After a while Jane, her eyes not leaving the young girl sitting opposite Abramovi?, said quietly, ‘I do get annoyed that nearly everyone takes photographs although there are signs everywhere saying not to. The guards come and say, “No photography” and most people put the camera down, but quite a few, as soon as the guard turns his back, snap another one. It must be the teacher in me.’
‘What do you teach?’ Levin asked, more from politeness than curiosity.
‘Art. In middle school.’
Ten minutes, twenty minutes, half an hour passed and the gaze between the two women, didn’t falter. On the shores of the square people shifted slowly, quietly.
Jane said softly, ‘I am sure that what Abramovi? is saying to that young girl is grow, little butterfly, grow! Don’t you think she’s definitely growing bigger? But you can see it’s quite an effort, because inside she’s still all slumped and she doesn’t really want to be a butterfly, or whatever it is Abramovi? is suggesting.’

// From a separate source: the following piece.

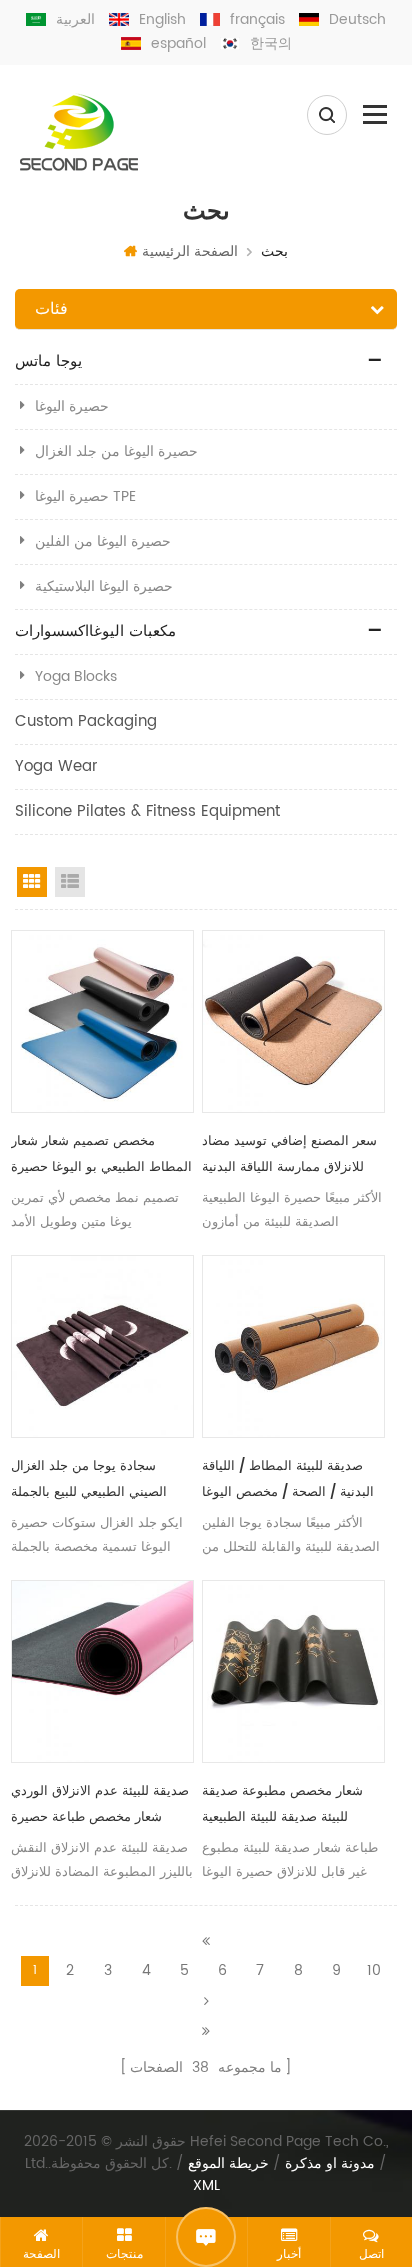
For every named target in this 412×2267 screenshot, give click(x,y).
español (178, 43)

Levin thought that Abramovi? was definitely encouraging the young woman in some way, using her gaze, and the young woman sat up. Her shoulders straightened. Her head lifted. Her complexion seemed to glow. It was as if the girl knew, wholly, without any artifice, for the first time in her life, that she was beautiful. And strangely, as he looked at her, he saw that she was. He looked about the square and saw people smiling, as if they too could see this transformation taking place right in front of their eyes. Yet when he squinted, there were just two ordinary people sitting on wooden chairs at an ordinary wooden table, gazing into each other’s eyes.
‘It’s mighty curious,’ Jane murmured. ‘Do you know very much about her?’
‘No, nothing. You?’
‘A little. Have you been upstairs to the retrospective?’
‘No.’
‘She’s quite a collector. There are receipts, notes, letters. But all the art too. And the re-performers of course. People think we’re old-fashioned in the south—but the fuss New York has been making about those nudes . . .’ She laughed ‘It’s good. You must go up and see it.’
He nodded.
‘It gives this a different context. Her life’s been a progression. It’s led to this. It’s no different to any other artist—Matisse or Kandinsky. But she’s used her body. Pain seems to help her get where she wants to go. It’s hard to believe she’s sixty-three. Can you imagine how painful it must be to sit like that for a whole day, let alone day after day?’
‘Where does she want to go?’ Levin asked.
‘I don’t know,’ Jane said, almost whispering now. ‘But I do feel touched by something here. It’s hard to say just what. It makes me remember the sheep in the stained-glass windows when I was a child at church. They looked grateful to be sheep.’
It was how he had felt when Lydia had agreed to marry him. Grateful. ‘It’s good to hammer in your tent pegs, Levin,’ his grandfather had said. ‘Saves a lot of bother in life if you know who you’re going to see at the end of every day, who you’re going to make a family with. You need that. And she’s a wonderful girl.’
Levin saw Lydia lying very still and staring out the window. She wasn’t reading or listening to music. She simply lay there.
‘Not feeling well?’ he had asked her.
‘No,’ she had said in a quarter of her voice.
During those episodes when her illness claimed her, Lydia became someone else. Her face lost its animation, the light in her eyes dulled. Everything about her spoke of disappointment. He was certain he disappointed her; that she thought he ought to be a different man when she became ill. But his wasn’t a nine-to-five job. If a score was due, it was eighteen-hour days and more. He had to travel, too. There were studios and sessions booked, orchestras waiting, producers asking questions, an editor with a new cut.